Professor Shin-ichiro Hori in Japan, an admirer of Duane’s and A S Neill’s work, has expressed interest in this book. Hori has set up a number of Kinokuni Children’s Village Schools (free schools in the real sense) in Japan, and is directly involved with the Kilquhanity Children’s Village in Castle Douglas, Scotland.

Therefore, we believe there is likely to be an international market for RR albeit a small one.

Needs fulfilled

Provides a viewpoint from former pupils and teachers; an analysis of what ordinary pupils have achieved from an ordinary (if notorious) school; what the pupils thought about their education; and what the pupils think about the education system that is in place today. The book also examines more widely the perceived failure of the comprehensive, exposing in the process: (1) political agendas; and (2) the flagrant abuse of power, resulting in this case in the loss of a first-class career (Duane’s), and the loss of a true, community school that was performing well in very difficult circumstances. Above all RR exposes the hypocrisy of an education system in which every child is supposed to matter.

Research focus

Primary research: This book is research based, albeit not from a conventional academic setting. It is based on extensive, archival research; surveys of, and communications from, some 100 ex-pupils and teachers; and from interviews with those intimately involved – notably Leila Berg and Duane’s widow (both now sadly deceased). The research was aimed at trying to determine the true nature of the school, and the reasons for its closure.

Competition and parallel texts

As far as we know there is no direct competition for this book. Much of the argument of the Berg’s Penguin Special of 1968 is presented, but Berg’s book has been out of print for many years, and with the passage of time we have been able to draw on wider, archival and other resources to extend the scope.

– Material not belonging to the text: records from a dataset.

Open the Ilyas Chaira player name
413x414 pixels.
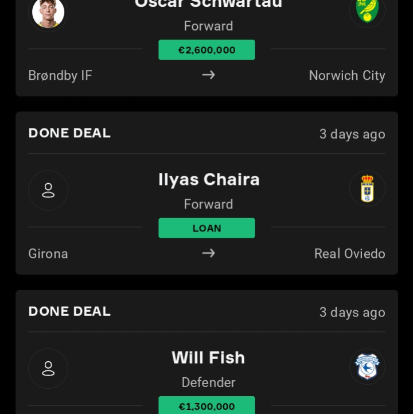click(209, 180)
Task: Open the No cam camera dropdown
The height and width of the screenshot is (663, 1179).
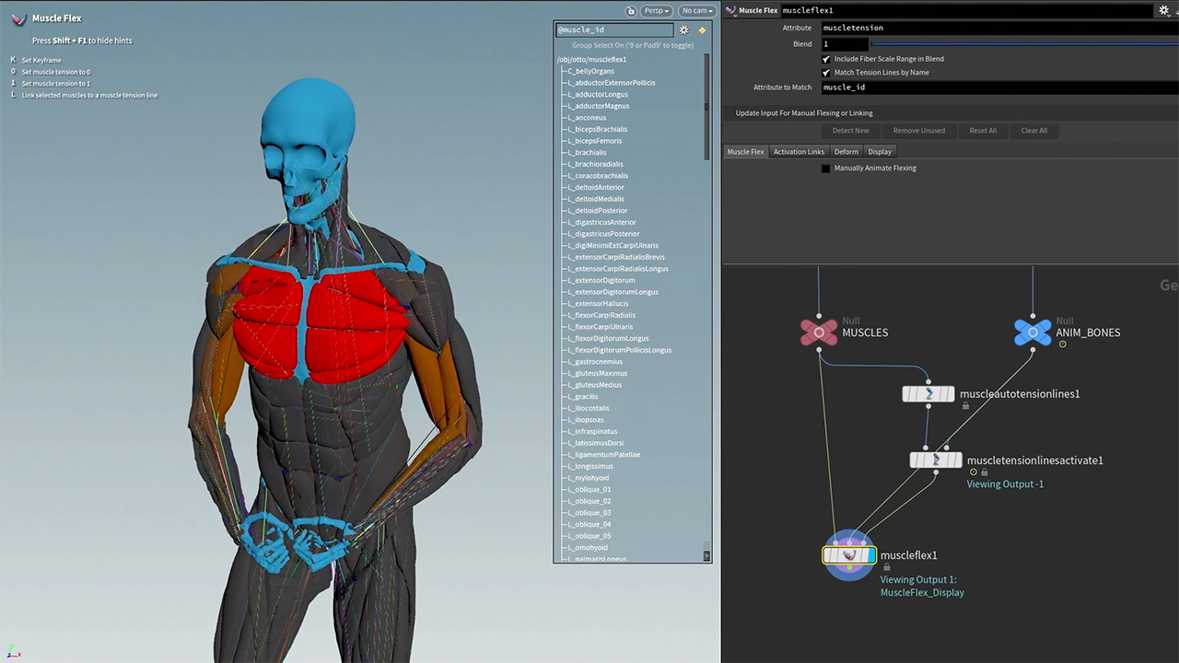Action: tap(696, 11)
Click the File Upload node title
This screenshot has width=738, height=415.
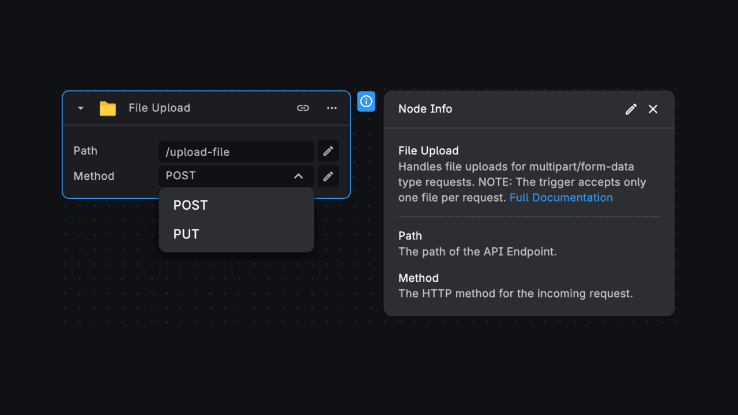pos(158,108)
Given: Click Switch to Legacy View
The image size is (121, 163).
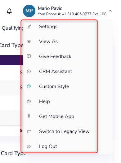Looking at the screenshot, I should (x=59, y=131).
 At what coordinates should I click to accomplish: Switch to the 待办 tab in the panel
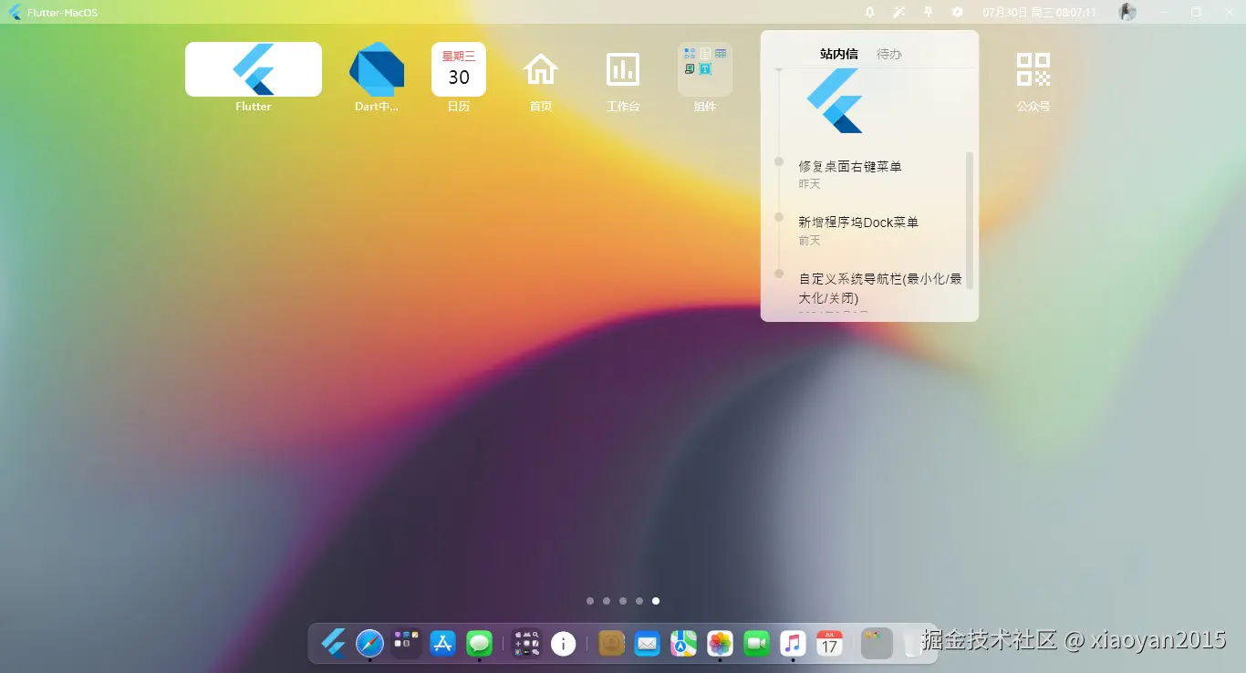pos(888,53)
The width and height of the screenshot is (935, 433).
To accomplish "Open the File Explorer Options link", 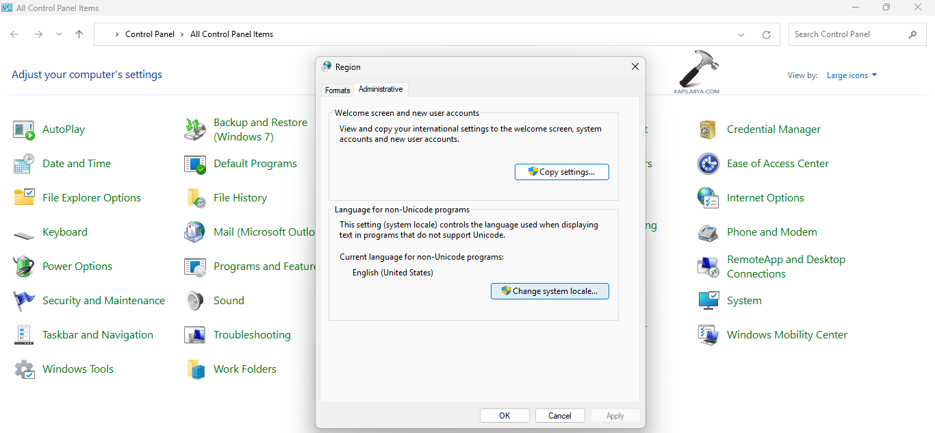I will click(x=92, y=198).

What the intended audience is currently reading is an interesting question. One guess is that it is reading literature commenting on, or criticising, the changes to education brought in by the last Labour administration, the Conservative-Liberal coalition, and the current Conservative government. However, RR is not a conventional academic book, and is likely to appeal to a much wider audience – for example those outside academia who have an interest in: educational experimentation; issues of dealing with the behaviour of difficult adolescents; and the education of those considered to be ‘failures’, either because they come from disadvantaged backgrounds or are simply not academically inclined.

Evidence: (1) Our extensive searches and reading of the literature on Risinghill and Michael Duane. (2) Enthusiastic support for the book from senior academics at the Institute of Education (“this book must be published”) and others interested in our work. Indeed it was because of this interest that Routledge contacted us in May 2014 with an invitation to submit a publishing proposal for RR for (possible) inclusion in a series of progressive education monographs that it was planning. At the time, we still had quite a bit of work to do on RR and had not approached any publishers, bar Penguin, who, although interested in the idea of a sequel to Berg’s book, turned us down. But this was in 2005 when RR was still in the planning stage, and when we were quite naïve about the world of publishing. We did not, for example, provide Penguin with a publishing proposal. Routledge rejected RR on the grounds that it was not suitable for the series in question; however, we did receive two very good academic reviews, with one of the reviewers recommending that RR be published elsewhere on the Routledge list as it had great potential. We did ask about this, but because RR is not a conventional hard-back research-based academic monograph of the type that Routledge is more comfortable with, this was a problem for the editing team or so we were given to understand. However, we never set out to write an academic book so it was a huge compliment to receive such positive feed-back.